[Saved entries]

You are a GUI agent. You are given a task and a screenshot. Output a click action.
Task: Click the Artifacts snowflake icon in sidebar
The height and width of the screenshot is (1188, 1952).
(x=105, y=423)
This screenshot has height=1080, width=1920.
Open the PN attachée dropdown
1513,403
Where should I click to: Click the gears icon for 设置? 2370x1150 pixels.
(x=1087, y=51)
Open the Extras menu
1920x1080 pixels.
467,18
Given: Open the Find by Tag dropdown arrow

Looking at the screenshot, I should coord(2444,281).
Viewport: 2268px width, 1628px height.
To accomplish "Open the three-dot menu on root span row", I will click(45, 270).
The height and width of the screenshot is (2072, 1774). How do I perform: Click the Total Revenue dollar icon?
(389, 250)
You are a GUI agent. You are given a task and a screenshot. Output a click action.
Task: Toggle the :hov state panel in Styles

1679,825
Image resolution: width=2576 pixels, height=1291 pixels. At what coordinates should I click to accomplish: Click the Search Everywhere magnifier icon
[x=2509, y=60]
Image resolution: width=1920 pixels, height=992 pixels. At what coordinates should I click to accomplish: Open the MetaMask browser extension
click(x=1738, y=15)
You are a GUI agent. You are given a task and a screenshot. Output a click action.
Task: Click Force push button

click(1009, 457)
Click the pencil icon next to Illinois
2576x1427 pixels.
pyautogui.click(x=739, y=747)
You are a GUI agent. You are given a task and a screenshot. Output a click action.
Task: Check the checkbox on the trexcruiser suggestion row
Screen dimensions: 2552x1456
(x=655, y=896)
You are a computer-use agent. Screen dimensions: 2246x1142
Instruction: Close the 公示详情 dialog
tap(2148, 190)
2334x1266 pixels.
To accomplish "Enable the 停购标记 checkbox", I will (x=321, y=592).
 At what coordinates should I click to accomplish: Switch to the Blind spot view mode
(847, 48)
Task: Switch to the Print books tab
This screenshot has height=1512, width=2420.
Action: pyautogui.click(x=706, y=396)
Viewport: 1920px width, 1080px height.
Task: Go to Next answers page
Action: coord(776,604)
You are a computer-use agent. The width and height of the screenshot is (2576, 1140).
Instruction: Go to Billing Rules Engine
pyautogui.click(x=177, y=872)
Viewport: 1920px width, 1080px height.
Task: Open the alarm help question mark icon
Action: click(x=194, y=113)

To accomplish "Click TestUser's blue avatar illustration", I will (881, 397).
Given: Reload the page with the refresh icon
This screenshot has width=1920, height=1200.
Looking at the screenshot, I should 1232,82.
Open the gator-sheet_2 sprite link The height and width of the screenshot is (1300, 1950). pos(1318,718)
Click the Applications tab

» **Instructions for the task**:
Take each line above that contains "will" and copy it out.

» **Output of the task**:
To accomplish "Open the three-dot menu on root span row", I will click(45, 270).
To accomplish "Enable the 停购标记 checkbox", I will (x=321, y=592).
To accomplish "Click TestUser's blue avatar illustration", I will (881, 397).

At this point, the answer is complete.